Ceuta : le Maroc propose de rapatrier les mineurs non accompagnés
Le Royaume du Maroc exprime sa volonté de collaborer au rapatriement des jeunes migrants non accompagnés présents à Ceuta, suite à l’arrivée massive de la fin du mois de juillet. Cependant, Rabat souligne que les démarches sont confrontées aux obstacles légaux et administratifs propres à la législation espagnole.
Appel à la coopération entre Rabat et Madrid
Le Maroc a clairement indiqué sa disponibilité à prendre part à l’identification des enfants non accompagnés se trouvant dans l’enclave espagnole de Ceuta, dans l’objectif de faciliter leur retour. D’après des informations émanant d’une source diplomatique marocaine, le royaume compte collaborer étroitement avec les instances espagnoles ainsi qu’avec les partenaires européens pour concrétiser cette initiative. Néanmoins, Rabat insiste sur le fait que les principales entraves résident dans les processus administratifs et judiciaires de l’Espagne, lesquels retardent actuellement le renvoi de ces jeunes.
Un millier de jeunes migrants toujours à Ceuta
Suite à l’afflux irrégulier d’environ 72 000 personnes à Ceuta en l’espace de quelques jours à la fin du mois de juillet, les autorités espagnoles confirment que près de 70 000 d’entre elles ont regagné le Maroc. L’administration de l’enclave de Ceuta rapporte qu’environ 2 000 migrants y sont encore présents, parmi lesquels plus d’un millier sont des mineurs non accompagnés. Diverses associations de protection de l’enfance ont lancé des avertissements quant aux dangers d’exploitation, de trafic et de maltraitance auxquels ces jeunes pourraient être confrontés.

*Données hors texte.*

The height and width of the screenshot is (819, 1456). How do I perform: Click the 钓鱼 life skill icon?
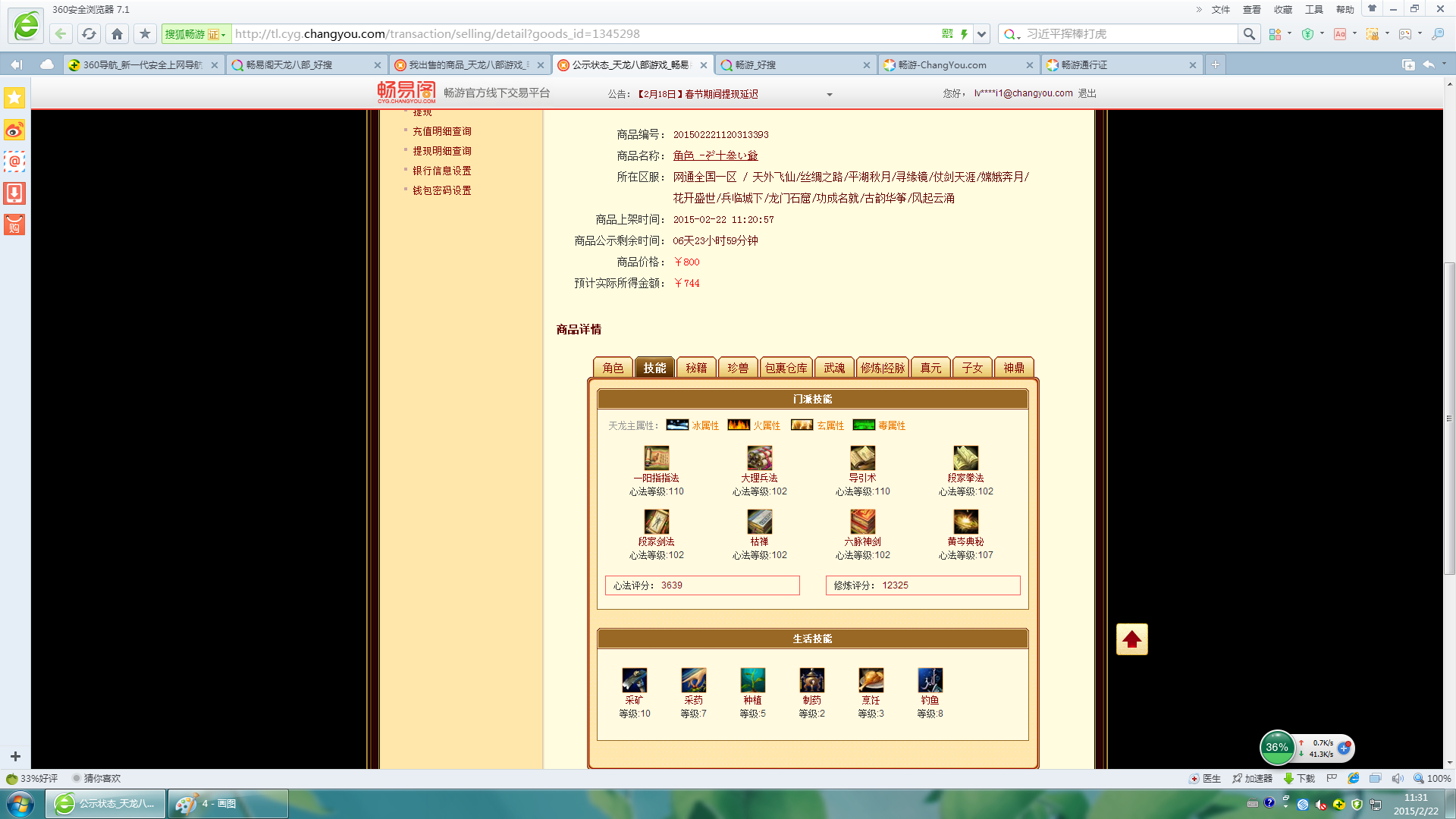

Le lourd tribut humain de la crise
Cette crise migratoire a malheureusement entraîné un nombre considérable de pertes humaines. Une commission espagnole, composée de spécialistes en médecine légale, a recensé au moins 80 décès, majoritairement par noyade. Parallèlement, les autorités marocaines ont enregistré 11 disparitions fatales le long de la frontière marocaine.